Allowed commit types include:
- feat — new feature
- fix — bug fix
- docs — documentation changes
- chore — tooling or configuration updates
- refactor — refactoring without behavior change
- test — test-related changes
- style — formatting changes that do not affect logic
- perf — performance improvements
- build — build system or dependency updates
- ci — CI pipeline changes
For the full specification, see the official Conventional Commits standard:
Valid commit examples
- feat(auth): add password reset flow
- fix(session): handle expired refresh tokens
- docs(authforge): update environment variables docs
- chore(ci): update lint configuration
- refactor(user): simplify user service logic
Invalid examples
- update stuff
- fixed bug
These will be rejected by the commit-msg hook.
CI Pipeline
Every push and pull request runs CI checks.
CI validates:
- formatting (Prettier)
- linting (ESLint)
- TypeScript correctness
- build integrity
If CI fails, the change must be fixed before merging.
Generated Files (Next.js)
AuthForge uses Next.js, which automatically generates certain helper files.
next-env.d.ts
The file next-env.d.ts is generated and maintained by Next.js.
Important:
- It must not be edited manually.
- It may change automatically after dependency updates or dev server runs.
- These changes are expected and do not indicate a project issue.
If this file appears modified after running pnpm dev or updating dependencies,
simply commit the change.
This behavior is part of the Next.js toolchain.

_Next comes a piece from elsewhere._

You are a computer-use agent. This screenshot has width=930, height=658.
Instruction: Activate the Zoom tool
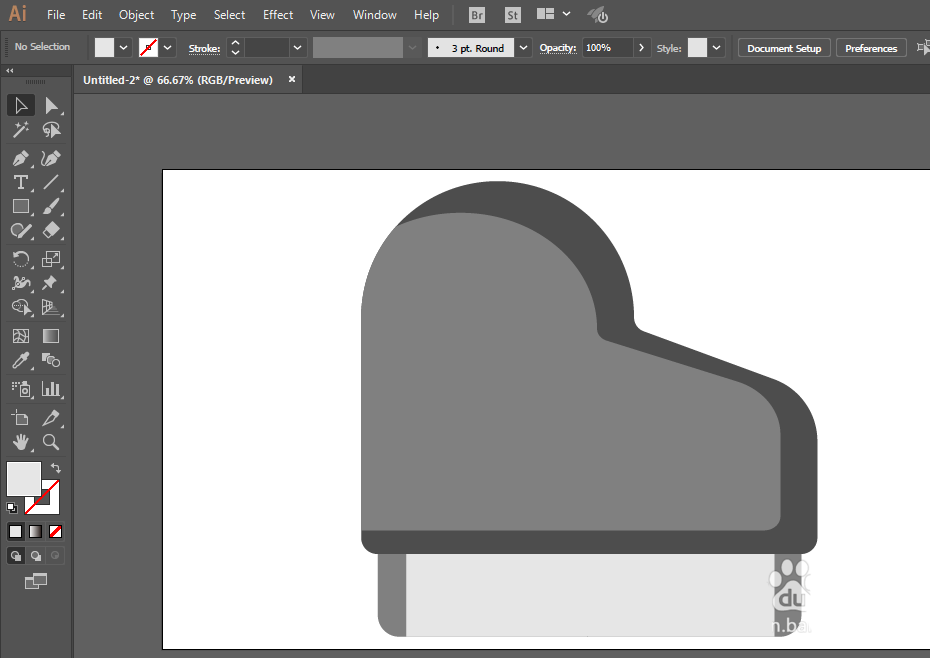pos(51,441)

Protected Configuration Files
AuthForge protects critical configuration files from accidental changes.
These files define global formatting rules, Git behavior, CI pipelines, and project-wide constraints. Unintentional modifications can break tooling, CI validation, or team workflows.
Protected files
The following files and directories are protected by Git hooks:
.editorconfig.lintstagedrc.jseslint.config.mjscommitlint.config.cjspnpm-workspace.yaml.husky/.github/workflows/
If Git hooks are enabled, commits modifying these files may be blocked to prevent accidental configuration changes.
If Husky hooks are not installed, these safeguards will only run in CI.

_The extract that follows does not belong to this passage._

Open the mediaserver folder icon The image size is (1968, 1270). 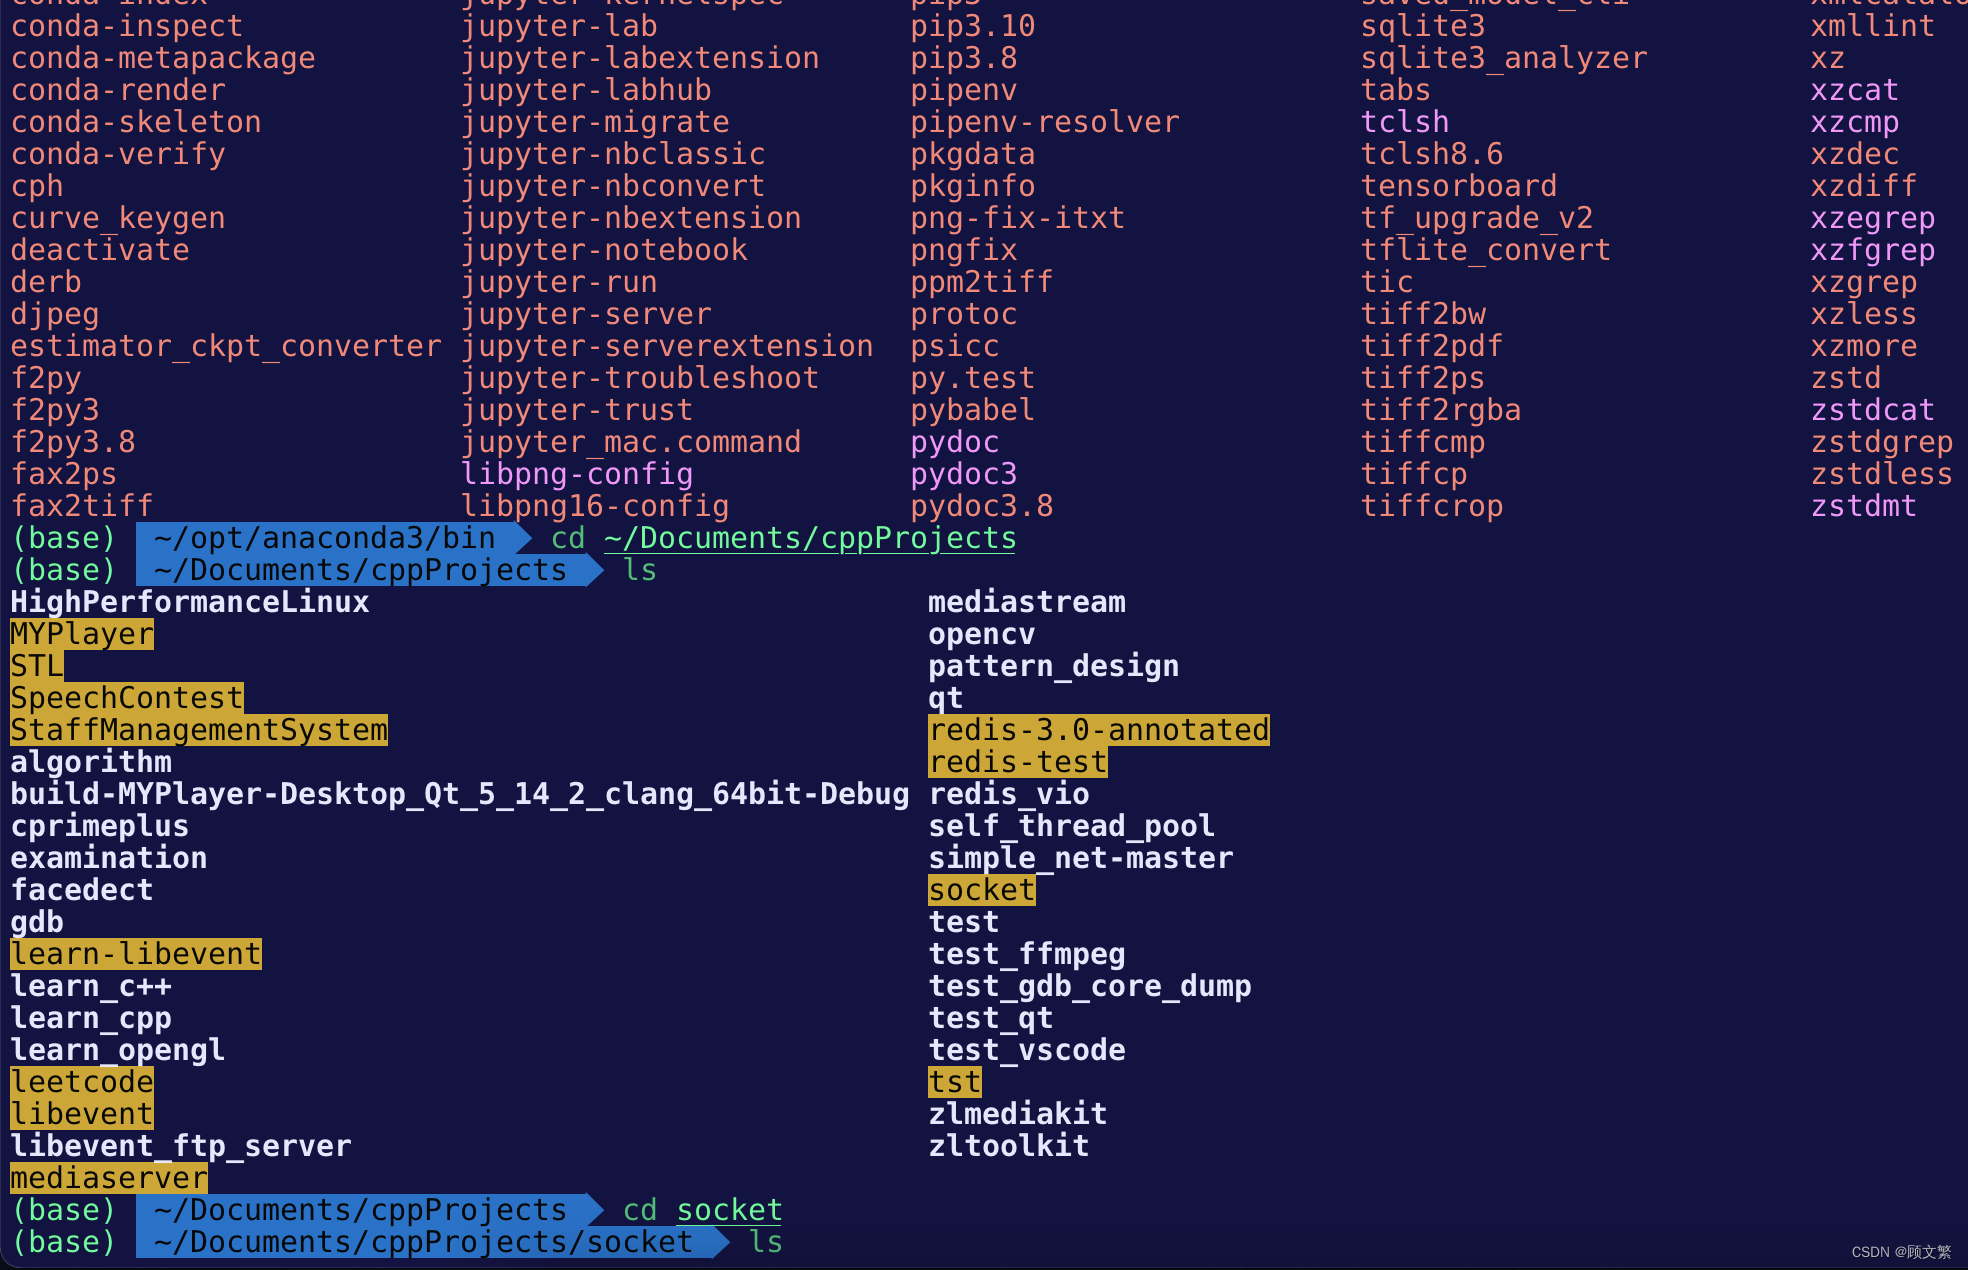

This is expected behavior.
Intentional configuration changes
In rare cases, configuration changes may be required.
To explicitly allow such changes, set the ALLOW_CONFIG_CHANGES environment variable and re-run the commit.
Linux / macOS / Git Bash:
ALLOW_CONFIG_CHANGES=true git commit -m "chore(config): update tooling"
Windows PowerShell:
$env:ALLOW_CONFIG_CHANGES="true"
git commit -m "chore(config): update tooling"
Important
- Use this bypass sparingly
- Changes should be intentional and reviewed
- Commit messages must clearly indicate a configuration change
CI enforcement
Configuration integrity is enforced primarily through CI validation.
If Husky hooks are enabled locally, additional safeguards run before commits.
CI is defined in:
.github/workflows/ci.yml
If CI fails, the change must be fixed before merging.
Non-blocking Build Warnings
During pnpm build, you may occasionally see advisory warnings.
These warnings do not indicate a build failure and do not block production builds.
Common Issues
husky commit-msg failed
If Git hooks are enabled, the commit message must follow the Conventional Commits format.
The commit message does not follow Conventional Commits. Fix the message and retry.
prettier or eslint errors on commit
The code is not formatted or violates lint rules.
Run:
pnpm format
pnpm lint
Then commit again.
Customization
The current development setup represents a balanced, production-ready baseline.
It is intentionally strict enough to ensure code quality and reliable CI, while remaining lightweight for small teams and solo developers.
You are free to adapt or extend these rules to better match your internal processes and workflows.
However, if you choose to relax or remove parts of the setup, you take full responsibility for maintaining code quality and consistency.
Summary
AuthForge enforces strict development rules on purpose.
These rules:
- protect code quality
- reduce long-term maintenance cost
- reflect real production workflows
Once the environment is set up correctly, they fade into the background and simply work.